En Colosenses 3:23 leemos:
“Cuando hagan cualquier trabajo, háganlo de todo corazón, como si estuvieran trabajando para el Señor y no para los seres humanos. Recuerden que ustedes van a recibir la recompensa del Señor que Dios le prometió a su pueblo, pues ustedes sirven a Cristo el Señor.” (PDT)
Esta es la verdadera motivación: servir a Cristo con todo el corazón, no por lo que podamos obtener, ni por los títulos que podamos alcanzar, ni por la fama que podamos adquirir.
¿Cuáles son tus motivos al seguir, servir y adorar a Dios?
Es mi deseo que, todo lo que hagas, sea únicamente para honrarlo a Él.
El Salmo 103:2 nos exhorta:
“Bendice, alma mía, a Jehová, Y no olvides ninguno de sus beneficios.” (RVR1960)
Nota que dice “no olvides”. Esa frase nos recuerda que todos los beneficios que realmente necesitamos provienen de Él:
- Él es quien perdona nuestras iniquidades,
- el que sana nuestras dolencias,
- el que rescata nuestras vidas del hoyo,
- el que nos corona de favores y misericordias,
- el que sacia de bien nuestra boca,
- el que hace justicia,
- el que se compadece de nosotros,
- el que conoce nuestra condición.
Que nuestra alma no olvide, ni por un instante, de dónde provienen todas las cosas buenas.
Que nuestra alma bendiga a Jehová.
Que sea Cristo y no yo.
A lo largo de esta serie, hemos hablado de tres motivos ulteriores que, aunque pueden parecer espirituales por fuera, esconden intenciones muy humanas y profundamente contaminadas:
- El beneficio personal: Cuando servimos a Dios esperando una recompensa inmediata, como si nuestra fe fuera un sistema de trueques.
- El poder y el control: Cuando el corazón se inclina más por el reconocimiento y la autoridad que por el servicio humilde.
- La fama: Cuando nuestro deseo no es glorificar a Dios, sino que otros vean cuánto lo hacemos, buscando admiración y aplauso.

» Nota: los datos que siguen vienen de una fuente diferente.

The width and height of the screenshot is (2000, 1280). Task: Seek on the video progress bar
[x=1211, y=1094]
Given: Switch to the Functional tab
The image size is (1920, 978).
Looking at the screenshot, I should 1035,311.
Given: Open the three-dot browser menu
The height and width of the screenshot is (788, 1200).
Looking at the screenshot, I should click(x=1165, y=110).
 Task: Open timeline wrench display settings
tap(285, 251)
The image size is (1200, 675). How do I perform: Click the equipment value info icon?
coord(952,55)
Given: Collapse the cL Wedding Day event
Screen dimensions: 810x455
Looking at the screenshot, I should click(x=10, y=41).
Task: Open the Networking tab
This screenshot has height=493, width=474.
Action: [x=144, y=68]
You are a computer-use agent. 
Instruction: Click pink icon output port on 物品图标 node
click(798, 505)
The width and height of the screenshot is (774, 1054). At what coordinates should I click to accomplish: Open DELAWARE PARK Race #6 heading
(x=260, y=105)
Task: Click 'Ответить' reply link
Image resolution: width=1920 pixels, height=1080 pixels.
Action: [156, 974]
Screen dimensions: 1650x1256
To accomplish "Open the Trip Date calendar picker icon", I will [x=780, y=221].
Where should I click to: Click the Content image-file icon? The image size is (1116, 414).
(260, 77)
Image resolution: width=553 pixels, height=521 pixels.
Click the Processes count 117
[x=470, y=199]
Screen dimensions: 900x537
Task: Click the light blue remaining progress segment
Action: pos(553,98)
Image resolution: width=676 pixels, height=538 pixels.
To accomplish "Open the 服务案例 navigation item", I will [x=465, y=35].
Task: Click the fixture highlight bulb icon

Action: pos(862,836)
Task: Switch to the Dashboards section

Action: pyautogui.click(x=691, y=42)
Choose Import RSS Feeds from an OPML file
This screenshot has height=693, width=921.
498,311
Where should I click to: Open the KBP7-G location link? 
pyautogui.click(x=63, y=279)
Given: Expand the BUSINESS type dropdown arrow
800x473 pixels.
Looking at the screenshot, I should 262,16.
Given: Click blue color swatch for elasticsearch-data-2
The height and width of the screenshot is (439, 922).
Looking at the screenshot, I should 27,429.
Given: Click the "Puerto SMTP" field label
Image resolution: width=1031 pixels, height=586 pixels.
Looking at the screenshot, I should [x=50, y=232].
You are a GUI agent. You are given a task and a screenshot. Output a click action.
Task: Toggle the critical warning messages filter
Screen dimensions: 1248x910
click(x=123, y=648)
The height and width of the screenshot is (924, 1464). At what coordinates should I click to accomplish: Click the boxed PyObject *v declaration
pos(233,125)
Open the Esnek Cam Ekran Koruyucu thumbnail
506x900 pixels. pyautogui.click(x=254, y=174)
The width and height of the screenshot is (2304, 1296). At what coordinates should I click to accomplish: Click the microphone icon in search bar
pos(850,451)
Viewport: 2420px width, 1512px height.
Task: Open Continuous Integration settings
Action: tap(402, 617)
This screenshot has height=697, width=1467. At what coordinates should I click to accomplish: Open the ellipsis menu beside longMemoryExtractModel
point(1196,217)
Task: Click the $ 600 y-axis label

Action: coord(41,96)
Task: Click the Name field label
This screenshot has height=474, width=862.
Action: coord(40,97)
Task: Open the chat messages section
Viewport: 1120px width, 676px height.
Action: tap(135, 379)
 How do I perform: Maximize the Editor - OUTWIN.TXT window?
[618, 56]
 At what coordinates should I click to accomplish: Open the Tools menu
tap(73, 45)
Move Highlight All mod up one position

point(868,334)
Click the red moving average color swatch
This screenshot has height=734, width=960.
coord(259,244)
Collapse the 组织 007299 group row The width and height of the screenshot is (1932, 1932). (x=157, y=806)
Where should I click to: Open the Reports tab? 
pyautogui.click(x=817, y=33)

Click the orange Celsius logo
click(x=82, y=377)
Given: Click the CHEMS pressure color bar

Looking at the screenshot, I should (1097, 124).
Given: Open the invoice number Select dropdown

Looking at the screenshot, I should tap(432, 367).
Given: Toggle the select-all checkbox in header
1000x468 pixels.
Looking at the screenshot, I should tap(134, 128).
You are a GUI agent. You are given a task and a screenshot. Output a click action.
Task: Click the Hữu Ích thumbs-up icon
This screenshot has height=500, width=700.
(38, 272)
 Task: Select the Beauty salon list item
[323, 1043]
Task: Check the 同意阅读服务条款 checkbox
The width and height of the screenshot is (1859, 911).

Tres formas distintas en las que el orgullo y la ambición personal pueden disfrazarse de devoción.
Tres trampas sutiles, pero peligrosas, que pueden desviar nuestras acciones, nuestras decisiones, y hasta nuestro llamado.
Pero hay algo en común en los tres: la pérdida del enfoque.
Nos hemos olvidado de quién es el protagonista. Y ese protagonista no eres tú. Ni soy yo.
Es Cristo.
Dios no busca que le impresiones, ni que le entregues una hoja llena de logros ministeriales.
Dios busca corazones rendidos, dispuestos a servirlo por amor, no por aplausos.
Quiere obediencia genuina, no resultados vistosos.
Porque puedes estar haciendo lo correcto… por razones equivocadas.
Puedes estar cantando, predicando, sirviendo… y aún así tener el corazón en el lugar equivocado.
Y lo más delicado de todo: puedes engañar a todos, menos a Dios.
Por eso, detente un momento. Respira. Y hazte estas preguntas:
- ¿Estoy sirviendo para que Él crezca, o para que me vean?
- ¿Estoy buscando a Dios por quien Él es, o por lo que espero recibir?
- ¿Estoy usando mis dones para exaltar a Cristo, o para construir mi propia plataforma?
Que esta serie haya sido un espejo para tu alma. Que el Espíritu Santo te ayude a revisar tus motivaciones con honestidad. Y que, al final, puedas hacer tuya esta oración:
“Es necesario que Él crezca, y que yo mengüe.” (Juan 3:30)
Porque Él es el centro.
Porque Él lo merece todo.
Y porque no hay mayor privilegio que vivir para glorificarlo a Él.